The military unimportant fortress was buit according to plans, and in a similarly predictable fashion fell into abandonment relatively soon, along with the few sad huts surrounding it. The castle however kept passing from a Visconti generation to the next, until in the early Twentieth century Giuseppe Visconti di Modrone, now the owner, decided to put the building to some use. Taking inspiration from the architectural fad of Renaissance Neo-Gothic style – which basically meant creating faux-Medieval buildings that looked like fairytale places instead of actual ancient buildings – he renovated the castle and ordered a whole village to be built next to it.
The castle was to become his actual private home, while the village was conceived a sort of Renaissance theme park for tourists to visit. The idea was well received by everyone, and the newly christened burg of Grazzano Visconti has been a classic destination for family outings ever since. The village is quite small but very well kept. It can only be accessed on foot, which greatly contributes to its out-of-time atmosphere. The buildings are largely restaurants, shops selling artisanal crafts (wrought iron in particular), art galleries and a small museum dedicated to historical farming. Walking the winding streets is however very pleasant thanks to the beautiful architecture and scenic views.
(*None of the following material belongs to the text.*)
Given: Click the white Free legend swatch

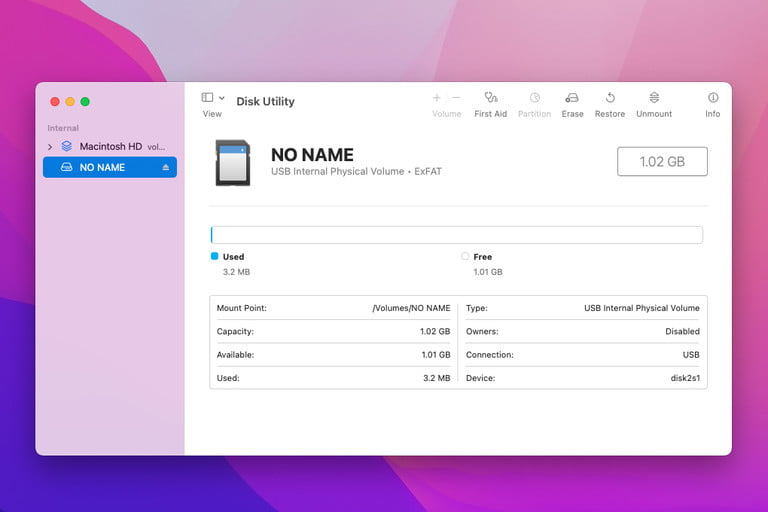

Also magical – even supernatural – is the ghost of castle, called Aloisa. According to legend she was a small and rotund woman whose spirit still walks the streets of Grazzano Visconti by night, attacking the few guests who rented a private home to stay during closing time. The only way to placate the ghost is supposed to be hanging some of your jewelry on her stone statue in the main square. And yes, the place is as fun as it is tacky. But Giuseppe Visconti had a saying about this, written (backwards) on the official burg standard: “brush it off and keep your head up”. So far it looks like it worked.